▶ **What the task asks**:
Answer these questions about the author list below:
1. With which institution is Madelaine Gogol affiliated?
2. Which author is listed last?
3. What street address is given for the Oxidative Stress and Cell Cycle Group?

▶ **Document section**:
Author
Listed:
- Alberto Moldón
(Oxidative Stress and Cell Cycle Group, Universitat Pompeu Fabra, C/Doctor Aiguader 88, Barcelona 08003, Spain)
- Jordi Malapeira
(Oxidative Stress and Cell Cycle Group, Universitat Pompeu Fabra, C/Doctor Aiguader 88, Barcelona 08003, Spain)
- Natalia Gabrielli
(Oxidative Stress and Cell Cycle Group, Universitat Pompeu Fabra, C/Doctor Aiguader 88, Barcelona 08003, Spain)
- Madelaine Gogol
(Stowers Institute, Kansas City, Missouri 64110, USA)
- Blanca Gómez-Escoda
(Oxidative Stress and Cell Cycle Group, Universitat Pompeu Fabra, C/Doctor Aiguader 88, Barcelona 08003, Spain)
- Tsvetomira Ivanova
(Oxidative Stress and Cell Cycle Group, Universitat Pompeu Fabra, C/Doctor Aiguader 88, Barcelona 08003, Spain)
- Chris Seidel
(Stowers Institute, Kansas City, Missouri 64110, USA)
- José Ayté
(Oxidative Stress and Cell Cycle Group, Universitat Pompeu Fabra, C/Doctor Aiguader 88, Barcelona 08003, Spain)

▶ **Data for analysis**:
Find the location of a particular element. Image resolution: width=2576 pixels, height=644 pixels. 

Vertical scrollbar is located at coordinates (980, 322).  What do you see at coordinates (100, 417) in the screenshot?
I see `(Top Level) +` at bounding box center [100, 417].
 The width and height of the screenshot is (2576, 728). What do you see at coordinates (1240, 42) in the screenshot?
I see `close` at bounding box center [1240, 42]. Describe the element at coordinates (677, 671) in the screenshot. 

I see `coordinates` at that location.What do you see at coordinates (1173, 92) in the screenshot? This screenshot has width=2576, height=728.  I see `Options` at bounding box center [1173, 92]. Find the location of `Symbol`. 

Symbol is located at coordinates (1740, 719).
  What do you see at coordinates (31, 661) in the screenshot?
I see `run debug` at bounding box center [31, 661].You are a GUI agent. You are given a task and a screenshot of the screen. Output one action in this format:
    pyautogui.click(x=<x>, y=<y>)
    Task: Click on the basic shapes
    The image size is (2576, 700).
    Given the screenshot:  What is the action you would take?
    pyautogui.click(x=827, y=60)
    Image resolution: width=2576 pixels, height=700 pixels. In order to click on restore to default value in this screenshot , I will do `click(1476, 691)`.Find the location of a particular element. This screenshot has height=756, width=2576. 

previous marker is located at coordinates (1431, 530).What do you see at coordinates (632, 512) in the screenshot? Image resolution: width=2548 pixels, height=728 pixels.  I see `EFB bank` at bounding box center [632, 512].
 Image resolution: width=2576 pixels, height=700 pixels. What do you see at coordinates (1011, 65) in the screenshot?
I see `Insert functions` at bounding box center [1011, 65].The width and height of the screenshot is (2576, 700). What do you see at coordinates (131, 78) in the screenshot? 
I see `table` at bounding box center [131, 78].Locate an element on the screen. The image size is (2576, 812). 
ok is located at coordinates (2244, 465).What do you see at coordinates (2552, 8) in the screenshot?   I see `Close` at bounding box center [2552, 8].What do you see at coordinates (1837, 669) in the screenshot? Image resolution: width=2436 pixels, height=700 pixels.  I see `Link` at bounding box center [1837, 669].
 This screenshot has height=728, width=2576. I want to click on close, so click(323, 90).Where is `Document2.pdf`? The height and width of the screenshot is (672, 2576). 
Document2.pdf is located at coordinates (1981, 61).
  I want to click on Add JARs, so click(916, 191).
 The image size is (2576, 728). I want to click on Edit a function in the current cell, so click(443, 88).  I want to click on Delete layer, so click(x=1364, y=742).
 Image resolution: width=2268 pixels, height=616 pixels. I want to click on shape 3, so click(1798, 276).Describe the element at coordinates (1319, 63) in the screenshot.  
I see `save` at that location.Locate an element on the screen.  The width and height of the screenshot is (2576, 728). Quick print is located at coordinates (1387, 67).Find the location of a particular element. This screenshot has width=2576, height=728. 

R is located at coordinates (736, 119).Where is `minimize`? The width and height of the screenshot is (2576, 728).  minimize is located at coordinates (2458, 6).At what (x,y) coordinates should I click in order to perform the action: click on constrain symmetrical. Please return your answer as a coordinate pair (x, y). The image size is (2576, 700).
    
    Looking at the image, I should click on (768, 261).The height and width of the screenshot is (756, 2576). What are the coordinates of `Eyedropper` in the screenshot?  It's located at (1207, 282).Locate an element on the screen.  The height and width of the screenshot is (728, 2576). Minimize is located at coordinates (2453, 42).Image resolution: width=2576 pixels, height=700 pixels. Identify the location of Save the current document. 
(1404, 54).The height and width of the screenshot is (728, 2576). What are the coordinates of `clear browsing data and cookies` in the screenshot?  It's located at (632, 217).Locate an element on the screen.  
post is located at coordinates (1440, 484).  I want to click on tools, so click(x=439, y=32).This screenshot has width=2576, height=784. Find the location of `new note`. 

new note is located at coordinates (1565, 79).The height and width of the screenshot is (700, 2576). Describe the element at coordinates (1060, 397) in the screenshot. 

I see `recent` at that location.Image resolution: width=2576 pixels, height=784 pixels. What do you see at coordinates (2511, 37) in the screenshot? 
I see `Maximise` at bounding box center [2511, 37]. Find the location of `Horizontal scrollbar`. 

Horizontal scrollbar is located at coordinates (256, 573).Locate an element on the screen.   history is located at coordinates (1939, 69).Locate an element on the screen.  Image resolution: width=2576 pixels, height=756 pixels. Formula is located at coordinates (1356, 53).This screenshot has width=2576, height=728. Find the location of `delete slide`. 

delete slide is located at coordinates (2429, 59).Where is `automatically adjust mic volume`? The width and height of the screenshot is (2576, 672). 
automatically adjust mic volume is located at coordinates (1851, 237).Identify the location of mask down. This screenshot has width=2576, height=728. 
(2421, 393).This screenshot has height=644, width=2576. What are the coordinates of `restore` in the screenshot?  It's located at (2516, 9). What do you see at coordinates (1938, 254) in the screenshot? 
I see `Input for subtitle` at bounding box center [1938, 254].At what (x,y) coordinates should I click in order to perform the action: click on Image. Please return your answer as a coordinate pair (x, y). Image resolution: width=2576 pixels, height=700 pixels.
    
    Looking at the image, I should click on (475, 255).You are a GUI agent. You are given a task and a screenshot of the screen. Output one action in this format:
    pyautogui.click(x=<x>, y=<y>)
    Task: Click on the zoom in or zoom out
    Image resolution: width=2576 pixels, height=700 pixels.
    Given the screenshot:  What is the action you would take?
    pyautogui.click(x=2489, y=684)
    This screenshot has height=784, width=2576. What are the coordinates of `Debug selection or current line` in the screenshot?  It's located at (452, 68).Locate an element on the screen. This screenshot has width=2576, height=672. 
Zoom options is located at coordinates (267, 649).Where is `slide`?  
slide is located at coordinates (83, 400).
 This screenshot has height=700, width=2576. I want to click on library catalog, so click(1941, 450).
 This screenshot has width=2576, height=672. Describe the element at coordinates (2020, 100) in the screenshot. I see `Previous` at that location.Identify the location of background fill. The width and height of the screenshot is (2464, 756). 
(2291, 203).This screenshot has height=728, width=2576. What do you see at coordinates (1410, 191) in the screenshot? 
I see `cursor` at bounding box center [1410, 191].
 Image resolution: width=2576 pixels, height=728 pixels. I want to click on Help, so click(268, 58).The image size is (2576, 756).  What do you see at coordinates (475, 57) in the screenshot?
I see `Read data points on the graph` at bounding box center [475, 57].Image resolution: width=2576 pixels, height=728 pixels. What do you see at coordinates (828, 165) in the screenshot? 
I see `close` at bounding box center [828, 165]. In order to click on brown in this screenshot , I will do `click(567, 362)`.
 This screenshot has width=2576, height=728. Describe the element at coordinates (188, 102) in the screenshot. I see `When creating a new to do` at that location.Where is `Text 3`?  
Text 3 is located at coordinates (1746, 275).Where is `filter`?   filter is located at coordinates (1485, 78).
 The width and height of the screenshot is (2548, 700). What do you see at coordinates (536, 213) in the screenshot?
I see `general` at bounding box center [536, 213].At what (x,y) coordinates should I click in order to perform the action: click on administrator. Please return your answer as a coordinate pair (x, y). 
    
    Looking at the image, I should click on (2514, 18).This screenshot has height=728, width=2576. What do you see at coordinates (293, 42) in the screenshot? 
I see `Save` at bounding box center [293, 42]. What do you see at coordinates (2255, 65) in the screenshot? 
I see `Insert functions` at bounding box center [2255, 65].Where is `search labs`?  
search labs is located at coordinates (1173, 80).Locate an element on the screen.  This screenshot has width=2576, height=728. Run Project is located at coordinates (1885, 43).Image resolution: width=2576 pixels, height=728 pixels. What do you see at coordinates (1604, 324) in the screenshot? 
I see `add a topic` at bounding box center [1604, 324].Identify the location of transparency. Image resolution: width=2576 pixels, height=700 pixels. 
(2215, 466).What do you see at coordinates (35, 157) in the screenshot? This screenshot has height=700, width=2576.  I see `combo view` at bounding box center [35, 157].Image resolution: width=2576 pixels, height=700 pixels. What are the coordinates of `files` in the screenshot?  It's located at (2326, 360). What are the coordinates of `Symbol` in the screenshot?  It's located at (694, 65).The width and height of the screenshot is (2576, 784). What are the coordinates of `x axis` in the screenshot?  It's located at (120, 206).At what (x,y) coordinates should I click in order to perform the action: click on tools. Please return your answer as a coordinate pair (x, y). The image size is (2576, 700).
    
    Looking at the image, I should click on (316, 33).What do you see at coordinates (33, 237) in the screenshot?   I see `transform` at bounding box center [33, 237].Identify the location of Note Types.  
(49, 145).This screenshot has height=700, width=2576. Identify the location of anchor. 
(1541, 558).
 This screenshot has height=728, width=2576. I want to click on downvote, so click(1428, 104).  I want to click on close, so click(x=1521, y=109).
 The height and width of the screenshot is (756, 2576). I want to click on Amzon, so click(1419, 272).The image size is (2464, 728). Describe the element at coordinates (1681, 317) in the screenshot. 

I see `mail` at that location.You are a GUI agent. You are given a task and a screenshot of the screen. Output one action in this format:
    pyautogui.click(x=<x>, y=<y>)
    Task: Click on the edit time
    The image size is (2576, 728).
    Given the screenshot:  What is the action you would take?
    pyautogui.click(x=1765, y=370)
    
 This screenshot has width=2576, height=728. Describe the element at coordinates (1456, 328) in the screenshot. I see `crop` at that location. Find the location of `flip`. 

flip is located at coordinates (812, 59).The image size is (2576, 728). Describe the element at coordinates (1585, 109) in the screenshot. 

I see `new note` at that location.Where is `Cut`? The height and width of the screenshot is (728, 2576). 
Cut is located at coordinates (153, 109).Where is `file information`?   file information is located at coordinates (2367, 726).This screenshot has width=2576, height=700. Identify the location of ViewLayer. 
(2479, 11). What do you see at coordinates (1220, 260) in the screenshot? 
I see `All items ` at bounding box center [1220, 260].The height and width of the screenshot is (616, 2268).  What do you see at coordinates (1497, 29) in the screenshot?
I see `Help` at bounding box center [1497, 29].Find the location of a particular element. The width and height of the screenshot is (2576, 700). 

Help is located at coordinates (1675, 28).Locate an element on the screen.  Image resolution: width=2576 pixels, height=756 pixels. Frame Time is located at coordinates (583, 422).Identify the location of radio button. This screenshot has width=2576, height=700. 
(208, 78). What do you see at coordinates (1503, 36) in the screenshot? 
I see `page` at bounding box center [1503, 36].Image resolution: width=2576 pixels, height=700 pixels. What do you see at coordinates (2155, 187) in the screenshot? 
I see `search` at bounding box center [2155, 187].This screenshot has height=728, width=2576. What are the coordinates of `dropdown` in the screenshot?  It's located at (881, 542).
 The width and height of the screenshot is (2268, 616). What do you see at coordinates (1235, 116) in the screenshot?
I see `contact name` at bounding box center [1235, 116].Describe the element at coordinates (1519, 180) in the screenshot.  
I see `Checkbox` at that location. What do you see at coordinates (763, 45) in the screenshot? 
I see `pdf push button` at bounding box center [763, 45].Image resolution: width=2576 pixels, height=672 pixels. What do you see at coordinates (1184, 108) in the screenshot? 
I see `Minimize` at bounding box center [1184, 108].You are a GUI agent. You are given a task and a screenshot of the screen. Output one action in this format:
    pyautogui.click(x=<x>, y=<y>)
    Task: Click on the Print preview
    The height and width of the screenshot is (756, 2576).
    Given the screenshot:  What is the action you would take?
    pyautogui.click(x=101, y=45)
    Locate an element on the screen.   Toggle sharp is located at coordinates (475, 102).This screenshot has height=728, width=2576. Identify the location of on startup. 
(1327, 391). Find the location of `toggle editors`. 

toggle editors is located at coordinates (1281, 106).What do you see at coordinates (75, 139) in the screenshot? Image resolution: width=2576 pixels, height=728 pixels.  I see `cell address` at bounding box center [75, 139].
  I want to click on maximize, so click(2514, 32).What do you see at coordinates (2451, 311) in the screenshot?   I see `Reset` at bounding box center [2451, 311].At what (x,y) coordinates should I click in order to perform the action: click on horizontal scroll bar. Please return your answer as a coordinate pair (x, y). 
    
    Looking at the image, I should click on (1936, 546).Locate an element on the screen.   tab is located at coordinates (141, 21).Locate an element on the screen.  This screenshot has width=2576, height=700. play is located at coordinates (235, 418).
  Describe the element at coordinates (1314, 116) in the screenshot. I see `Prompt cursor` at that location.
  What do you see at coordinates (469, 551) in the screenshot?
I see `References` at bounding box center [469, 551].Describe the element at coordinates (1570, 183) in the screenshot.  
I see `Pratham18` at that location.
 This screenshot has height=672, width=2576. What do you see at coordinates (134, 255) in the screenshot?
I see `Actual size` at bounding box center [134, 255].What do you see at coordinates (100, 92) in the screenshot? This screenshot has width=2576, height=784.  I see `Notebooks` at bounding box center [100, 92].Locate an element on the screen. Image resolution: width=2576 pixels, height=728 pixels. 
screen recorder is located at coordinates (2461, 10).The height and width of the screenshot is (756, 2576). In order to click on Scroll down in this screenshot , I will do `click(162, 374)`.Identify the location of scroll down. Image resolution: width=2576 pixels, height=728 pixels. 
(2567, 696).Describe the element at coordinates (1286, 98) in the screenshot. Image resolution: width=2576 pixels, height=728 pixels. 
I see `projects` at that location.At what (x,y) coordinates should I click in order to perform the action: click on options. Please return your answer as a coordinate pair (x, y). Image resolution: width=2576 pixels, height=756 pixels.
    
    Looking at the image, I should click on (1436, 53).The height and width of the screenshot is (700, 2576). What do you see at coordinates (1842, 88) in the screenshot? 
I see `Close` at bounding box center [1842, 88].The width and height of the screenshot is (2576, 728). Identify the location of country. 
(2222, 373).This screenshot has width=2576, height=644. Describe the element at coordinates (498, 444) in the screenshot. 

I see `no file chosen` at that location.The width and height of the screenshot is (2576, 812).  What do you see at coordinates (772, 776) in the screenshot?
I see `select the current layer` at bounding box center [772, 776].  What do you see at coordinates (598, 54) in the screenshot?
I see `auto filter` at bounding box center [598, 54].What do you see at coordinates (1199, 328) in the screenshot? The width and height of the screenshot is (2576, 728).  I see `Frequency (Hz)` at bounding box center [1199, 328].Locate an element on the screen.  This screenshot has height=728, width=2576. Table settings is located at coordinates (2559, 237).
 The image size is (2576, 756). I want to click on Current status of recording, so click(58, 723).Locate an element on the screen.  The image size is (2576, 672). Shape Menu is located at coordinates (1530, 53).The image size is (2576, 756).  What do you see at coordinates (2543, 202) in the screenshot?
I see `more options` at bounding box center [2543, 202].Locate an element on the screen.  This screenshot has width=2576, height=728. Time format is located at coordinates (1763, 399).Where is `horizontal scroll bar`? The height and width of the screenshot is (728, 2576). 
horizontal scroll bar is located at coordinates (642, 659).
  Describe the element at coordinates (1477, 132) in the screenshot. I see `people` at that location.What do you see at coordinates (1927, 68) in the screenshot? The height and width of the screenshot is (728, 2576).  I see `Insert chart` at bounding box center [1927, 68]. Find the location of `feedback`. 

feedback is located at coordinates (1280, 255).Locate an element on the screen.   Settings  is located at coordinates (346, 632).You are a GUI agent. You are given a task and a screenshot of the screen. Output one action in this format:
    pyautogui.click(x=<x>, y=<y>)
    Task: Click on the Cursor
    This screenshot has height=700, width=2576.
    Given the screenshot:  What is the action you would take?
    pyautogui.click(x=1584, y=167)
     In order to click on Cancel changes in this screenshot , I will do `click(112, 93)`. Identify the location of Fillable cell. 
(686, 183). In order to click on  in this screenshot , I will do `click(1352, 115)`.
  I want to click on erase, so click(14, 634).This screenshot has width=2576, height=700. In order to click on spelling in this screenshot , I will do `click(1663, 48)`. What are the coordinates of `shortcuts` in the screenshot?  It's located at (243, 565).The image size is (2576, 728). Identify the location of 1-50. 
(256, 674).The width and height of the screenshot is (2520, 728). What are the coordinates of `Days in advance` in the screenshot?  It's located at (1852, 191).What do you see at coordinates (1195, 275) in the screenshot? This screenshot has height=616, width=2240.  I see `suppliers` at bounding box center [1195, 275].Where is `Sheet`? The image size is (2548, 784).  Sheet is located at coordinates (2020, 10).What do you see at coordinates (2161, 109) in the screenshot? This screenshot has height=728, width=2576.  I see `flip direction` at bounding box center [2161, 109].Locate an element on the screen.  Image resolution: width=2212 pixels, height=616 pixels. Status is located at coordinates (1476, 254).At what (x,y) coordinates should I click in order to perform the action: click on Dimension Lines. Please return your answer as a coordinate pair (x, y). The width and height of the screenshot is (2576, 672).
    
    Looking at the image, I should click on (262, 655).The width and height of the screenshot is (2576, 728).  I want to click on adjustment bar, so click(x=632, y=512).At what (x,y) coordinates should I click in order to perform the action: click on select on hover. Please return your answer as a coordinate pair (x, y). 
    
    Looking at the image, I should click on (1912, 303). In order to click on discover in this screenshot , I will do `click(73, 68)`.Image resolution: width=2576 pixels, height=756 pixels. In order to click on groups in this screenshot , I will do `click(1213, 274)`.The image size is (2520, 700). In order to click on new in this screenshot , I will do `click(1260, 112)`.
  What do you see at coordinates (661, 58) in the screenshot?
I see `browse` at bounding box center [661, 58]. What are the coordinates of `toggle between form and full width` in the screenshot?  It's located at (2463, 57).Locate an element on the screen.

▶ **Answer for this exercise**:
1. Stowers Institute, Kansas City, Missouri 64110, USA
2. José Ayté
3. C/Doctor Aiguader 88, Barcelona 08003, Spain